## REQUIREMENTS
Lay out the rows as a two-column CSV with the columns request and answer, starting with the line with "The height and width of the screenshot is (472, 1160)." and going on through the line with "Looking at the screenshot, I should [x=13, y=13].". Give one line per row, put each value in a single quoted field, and turn line breaks into spaces.

[Dataset excerpt]
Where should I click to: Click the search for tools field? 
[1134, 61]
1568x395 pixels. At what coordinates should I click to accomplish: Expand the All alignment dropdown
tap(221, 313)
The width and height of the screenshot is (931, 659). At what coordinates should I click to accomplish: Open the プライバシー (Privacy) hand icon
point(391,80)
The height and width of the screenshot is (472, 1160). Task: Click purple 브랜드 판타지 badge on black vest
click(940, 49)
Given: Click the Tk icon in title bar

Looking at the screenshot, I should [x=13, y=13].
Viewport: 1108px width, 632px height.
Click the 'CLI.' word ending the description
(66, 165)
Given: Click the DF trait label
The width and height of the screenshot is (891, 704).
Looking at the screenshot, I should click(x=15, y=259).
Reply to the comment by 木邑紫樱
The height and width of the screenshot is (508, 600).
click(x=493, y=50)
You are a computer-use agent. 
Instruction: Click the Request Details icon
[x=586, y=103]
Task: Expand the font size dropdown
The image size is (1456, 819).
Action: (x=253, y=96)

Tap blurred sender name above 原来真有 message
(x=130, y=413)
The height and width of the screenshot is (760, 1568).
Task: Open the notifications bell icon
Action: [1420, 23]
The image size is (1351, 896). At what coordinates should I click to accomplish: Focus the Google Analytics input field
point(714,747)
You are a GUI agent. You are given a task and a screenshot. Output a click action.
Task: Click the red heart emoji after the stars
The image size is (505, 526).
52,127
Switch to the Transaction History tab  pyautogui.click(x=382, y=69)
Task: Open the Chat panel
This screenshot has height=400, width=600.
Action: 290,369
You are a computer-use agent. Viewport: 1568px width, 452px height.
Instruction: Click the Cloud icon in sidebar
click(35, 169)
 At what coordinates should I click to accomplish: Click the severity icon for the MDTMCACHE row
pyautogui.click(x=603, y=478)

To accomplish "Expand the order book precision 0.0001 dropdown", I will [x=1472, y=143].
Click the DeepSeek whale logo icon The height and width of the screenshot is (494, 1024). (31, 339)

## RESPONSE
request,answer
"The height and width of the screenshot is (472, 1160). Task: Click purple 브랜드 판타지 badge on black vest","click(940, 49)"
"Given: Click the Tk icon in title bar","Looking at the screenshot, I should [x=13, y=13]."